Description of the task
All of the lines below should be printed again exactly as they are.

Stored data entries
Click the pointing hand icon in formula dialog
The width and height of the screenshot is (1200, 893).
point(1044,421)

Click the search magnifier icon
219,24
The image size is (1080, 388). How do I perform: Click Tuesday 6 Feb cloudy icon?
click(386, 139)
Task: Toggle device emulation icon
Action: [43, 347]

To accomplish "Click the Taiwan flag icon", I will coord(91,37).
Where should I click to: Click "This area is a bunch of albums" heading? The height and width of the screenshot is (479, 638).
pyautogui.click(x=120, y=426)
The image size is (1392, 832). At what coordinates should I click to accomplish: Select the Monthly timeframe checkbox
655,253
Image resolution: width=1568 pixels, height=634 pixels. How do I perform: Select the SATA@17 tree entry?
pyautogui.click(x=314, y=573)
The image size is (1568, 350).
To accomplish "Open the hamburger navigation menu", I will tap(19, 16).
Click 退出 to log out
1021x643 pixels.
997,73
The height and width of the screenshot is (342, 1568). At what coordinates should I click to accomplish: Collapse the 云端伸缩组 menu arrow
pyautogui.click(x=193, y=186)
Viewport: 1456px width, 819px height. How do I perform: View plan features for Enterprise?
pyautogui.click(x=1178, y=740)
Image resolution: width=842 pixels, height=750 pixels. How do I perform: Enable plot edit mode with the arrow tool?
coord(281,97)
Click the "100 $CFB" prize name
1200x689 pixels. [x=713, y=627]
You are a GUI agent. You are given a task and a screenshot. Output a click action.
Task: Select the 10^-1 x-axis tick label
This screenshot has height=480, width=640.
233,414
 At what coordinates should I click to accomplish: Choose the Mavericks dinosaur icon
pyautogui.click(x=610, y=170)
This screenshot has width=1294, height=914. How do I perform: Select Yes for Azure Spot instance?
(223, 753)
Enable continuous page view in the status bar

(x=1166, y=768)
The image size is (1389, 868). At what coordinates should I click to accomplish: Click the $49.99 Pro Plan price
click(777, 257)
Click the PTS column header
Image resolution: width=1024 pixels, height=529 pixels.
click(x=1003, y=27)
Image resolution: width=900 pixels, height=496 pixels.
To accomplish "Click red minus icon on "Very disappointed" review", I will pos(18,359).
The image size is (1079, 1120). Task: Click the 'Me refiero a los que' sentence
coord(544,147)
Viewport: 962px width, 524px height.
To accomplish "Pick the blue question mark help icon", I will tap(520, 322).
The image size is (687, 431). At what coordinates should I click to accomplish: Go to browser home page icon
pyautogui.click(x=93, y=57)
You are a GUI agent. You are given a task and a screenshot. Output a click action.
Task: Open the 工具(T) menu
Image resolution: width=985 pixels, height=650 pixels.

Answer section
Click the pointing hand icon in formula dialog
The width and height of the screenshot is (1200, 893).
point(1044,421)

Click the search magnifier icon
219,24
The image size is (1080, 388). How do I perform: Click Tuesday 6 Feb cloudy icon?
click(386, 139)
Task: Toggle device emulation icon
Action: [43, 347]

To accomplish "Click the Taiwan flag icon", I will coord(91,37).
Where should I click to: Click "This area is a bunch of albums" heading? The height and width of the screenshot is (479, 638).
pyautogui.click(x=120, y=426)
The image size is (1392, 832). At what coordinates should I click to accomplish: Select the Monthly timeframe checkbox
655,253
Image resolution: width=1568 pixels, height=634 pixels. How do I perform: Select the SATA@17 tree entry?
pyautogui.click(x=314, y=573)
The image size is (1568, 350).
To accomplish "Open the hamburger navigation menu", I will tap(19, 16).
Click 退出 to log out
1021x643 pixels.
997,73
The height and width of the screenshot is (342, 1568). At what coordinates should I click to accomplish: Collapse the 云端伸缩组 menu arrow
pyautogui.click(x=193, y=186)
Viewport: 1456px width, 819px height. How do I perform: View plan features for Enterprise?
pyautogui.click(x=1178, y=740)
Image resolution: width=842 pixels, height=750 pixels. How do I perform: Enable plot edit mode with the arrow tool?
coord(281,97)
Click the "100 $CFB" prize name
1200x689 pixels. [x=713, y=627]
You are a GUI agent. You are given a task and a screenshot. Output a click action.
Task: Select the 10^-1 x-axis tick label
This screenshot has height=480, width=640.
233,414
 At what coordinates should I click to accomplish: Choose the Mavericks dinosaur icon
pyautogui.click(x=610, y=170)
This screenshot has width=1294, height=914. How do I perform: Select Yes for Azure Spot instance?
(223, 753)
Enable continuous page view in the status bar

(x=1166, y=768)
The image size is (1389, 868). At what coordinates should I click to accomplish: Click the $49.99 Pro Plan price
click(777, 257)
Click the PTS column header
Image resolution: width=1024 pixels, height=529 pixels.
click(x=1003, y=27)
Image resolution: width=900 pixels, height=496 pixels.
To accomplish "Click red minus icon on "Very disappointed" review", I will pos(18,359).
The image size is (1079, 1120). Task: Click the 'Me refiero a los que' sentence
coord(544,147)
Viewport: 962px width, 524px height.
To accomplish "Pick the blue question mark help icon", I will tap(520, 322).
The image size is (687, 431). At what coordinates should I click to accomplish: Go to browser home page icon
pyautogui.click(x=93, y=57)
You are a GUI agent. You are given a task and a screenshot. Output a click action.
Task: Open the 工具(T) menu
Image resolution: width=985 pixels, height=650 pixels.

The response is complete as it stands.